▶ _WHAT THE TASK REQUIRES_: Write out the lines below verbatim, from the first line through the line containing "I will point(780,302).", including both ends.

--- Start INFORMATION SUPPLIED ---

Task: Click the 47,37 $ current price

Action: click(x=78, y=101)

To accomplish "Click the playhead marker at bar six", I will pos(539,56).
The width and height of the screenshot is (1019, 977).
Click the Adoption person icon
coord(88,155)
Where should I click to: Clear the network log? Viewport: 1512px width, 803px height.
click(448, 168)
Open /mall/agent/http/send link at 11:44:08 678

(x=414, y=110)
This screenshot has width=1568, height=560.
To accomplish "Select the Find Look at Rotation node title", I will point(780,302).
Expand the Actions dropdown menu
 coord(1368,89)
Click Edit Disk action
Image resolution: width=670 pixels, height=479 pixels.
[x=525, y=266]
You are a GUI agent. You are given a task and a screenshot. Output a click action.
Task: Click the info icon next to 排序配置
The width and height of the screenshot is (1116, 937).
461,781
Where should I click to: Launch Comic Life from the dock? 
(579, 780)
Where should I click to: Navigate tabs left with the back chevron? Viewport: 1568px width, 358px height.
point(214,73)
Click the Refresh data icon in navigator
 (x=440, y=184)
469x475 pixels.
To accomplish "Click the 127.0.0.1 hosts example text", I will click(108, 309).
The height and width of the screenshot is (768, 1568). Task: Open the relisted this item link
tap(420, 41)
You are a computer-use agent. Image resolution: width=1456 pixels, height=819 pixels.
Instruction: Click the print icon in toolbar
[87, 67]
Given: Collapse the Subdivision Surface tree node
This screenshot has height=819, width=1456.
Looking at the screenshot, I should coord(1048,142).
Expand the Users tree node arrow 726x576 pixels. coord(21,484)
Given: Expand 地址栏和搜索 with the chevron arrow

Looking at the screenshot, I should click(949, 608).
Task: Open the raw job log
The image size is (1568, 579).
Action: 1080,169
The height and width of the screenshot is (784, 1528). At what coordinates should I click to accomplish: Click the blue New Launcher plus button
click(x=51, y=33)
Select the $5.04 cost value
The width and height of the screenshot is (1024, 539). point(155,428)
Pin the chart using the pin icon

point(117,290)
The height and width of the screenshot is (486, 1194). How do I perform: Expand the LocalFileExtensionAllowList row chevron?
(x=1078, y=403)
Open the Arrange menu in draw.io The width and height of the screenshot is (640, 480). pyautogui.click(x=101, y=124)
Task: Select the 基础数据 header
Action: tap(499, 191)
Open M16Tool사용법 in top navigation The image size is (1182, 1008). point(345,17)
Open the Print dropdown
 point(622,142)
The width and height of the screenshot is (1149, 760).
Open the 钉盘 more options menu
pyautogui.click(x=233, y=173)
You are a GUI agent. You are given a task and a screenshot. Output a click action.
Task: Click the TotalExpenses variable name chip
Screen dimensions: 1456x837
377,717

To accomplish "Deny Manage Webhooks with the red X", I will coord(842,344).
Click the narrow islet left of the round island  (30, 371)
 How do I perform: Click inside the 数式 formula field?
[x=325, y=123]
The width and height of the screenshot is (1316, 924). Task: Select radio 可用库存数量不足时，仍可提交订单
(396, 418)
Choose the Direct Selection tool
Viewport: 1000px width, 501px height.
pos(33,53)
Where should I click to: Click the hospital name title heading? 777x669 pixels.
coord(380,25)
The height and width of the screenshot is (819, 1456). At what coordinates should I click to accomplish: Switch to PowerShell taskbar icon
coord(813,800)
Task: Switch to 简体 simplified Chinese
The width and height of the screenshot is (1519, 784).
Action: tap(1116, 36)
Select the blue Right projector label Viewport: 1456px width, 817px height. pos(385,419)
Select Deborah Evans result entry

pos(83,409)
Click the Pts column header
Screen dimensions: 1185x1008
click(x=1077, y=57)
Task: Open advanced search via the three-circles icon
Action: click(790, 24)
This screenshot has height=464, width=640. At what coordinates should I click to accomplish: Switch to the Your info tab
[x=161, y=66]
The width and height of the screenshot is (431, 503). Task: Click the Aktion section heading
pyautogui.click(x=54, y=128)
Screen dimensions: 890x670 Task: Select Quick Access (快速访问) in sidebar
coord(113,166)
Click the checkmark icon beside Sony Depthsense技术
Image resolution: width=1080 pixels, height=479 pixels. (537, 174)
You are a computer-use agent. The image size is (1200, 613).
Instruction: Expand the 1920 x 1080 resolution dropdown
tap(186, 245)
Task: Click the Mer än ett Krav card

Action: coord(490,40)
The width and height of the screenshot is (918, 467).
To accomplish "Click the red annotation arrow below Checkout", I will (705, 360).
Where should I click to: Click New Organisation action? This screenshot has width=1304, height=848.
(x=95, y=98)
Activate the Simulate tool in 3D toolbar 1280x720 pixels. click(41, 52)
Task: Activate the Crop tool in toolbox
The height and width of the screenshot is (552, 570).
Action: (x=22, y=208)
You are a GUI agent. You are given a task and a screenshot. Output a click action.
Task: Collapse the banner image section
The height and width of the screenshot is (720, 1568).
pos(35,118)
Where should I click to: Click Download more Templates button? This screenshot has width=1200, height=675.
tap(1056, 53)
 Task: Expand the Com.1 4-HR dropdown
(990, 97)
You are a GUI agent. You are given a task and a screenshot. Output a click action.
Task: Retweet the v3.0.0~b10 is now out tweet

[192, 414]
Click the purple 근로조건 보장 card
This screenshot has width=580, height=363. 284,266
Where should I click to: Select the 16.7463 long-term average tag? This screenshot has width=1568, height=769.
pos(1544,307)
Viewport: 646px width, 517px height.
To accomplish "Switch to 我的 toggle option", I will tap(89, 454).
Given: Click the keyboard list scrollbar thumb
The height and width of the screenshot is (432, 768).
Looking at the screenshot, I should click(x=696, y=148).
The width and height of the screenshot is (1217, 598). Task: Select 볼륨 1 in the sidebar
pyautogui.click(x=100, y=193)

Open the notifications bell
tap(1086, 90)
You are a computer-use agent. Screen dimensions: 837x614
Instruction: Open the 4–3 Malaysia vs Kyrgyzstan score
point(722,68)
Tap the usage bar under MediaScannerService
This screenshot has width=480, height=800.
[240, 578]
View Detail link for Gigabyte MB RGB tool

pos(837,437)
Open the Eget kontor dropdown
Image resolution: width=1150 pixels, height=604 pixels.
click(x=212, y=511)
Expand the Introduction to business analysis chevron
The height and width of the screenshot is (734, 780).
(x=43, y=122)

--- End INFORMATION SUPPLIED ---

▶ _FINISHED TASK_:
Task: Click the 47,37 $ current price

Action: click(x=78, y=101)

To accomplish "Click the playhead marker at bar six", I will pos(539,56).
The width and height of the screenshot is (1019, 977).
Click the Adoption person icon
coord(88,155)
Where should I click to: Clear the network log? Viewport: 1512px width, 803px height.
click(448, 168)
Open /mall/agent/http/send link at 11:44:08 678

(x=414, y=110)
This screenshot has width=1568, height=560.
To accomplish "Select the Find Look at Rotation node title", I will point(780,302).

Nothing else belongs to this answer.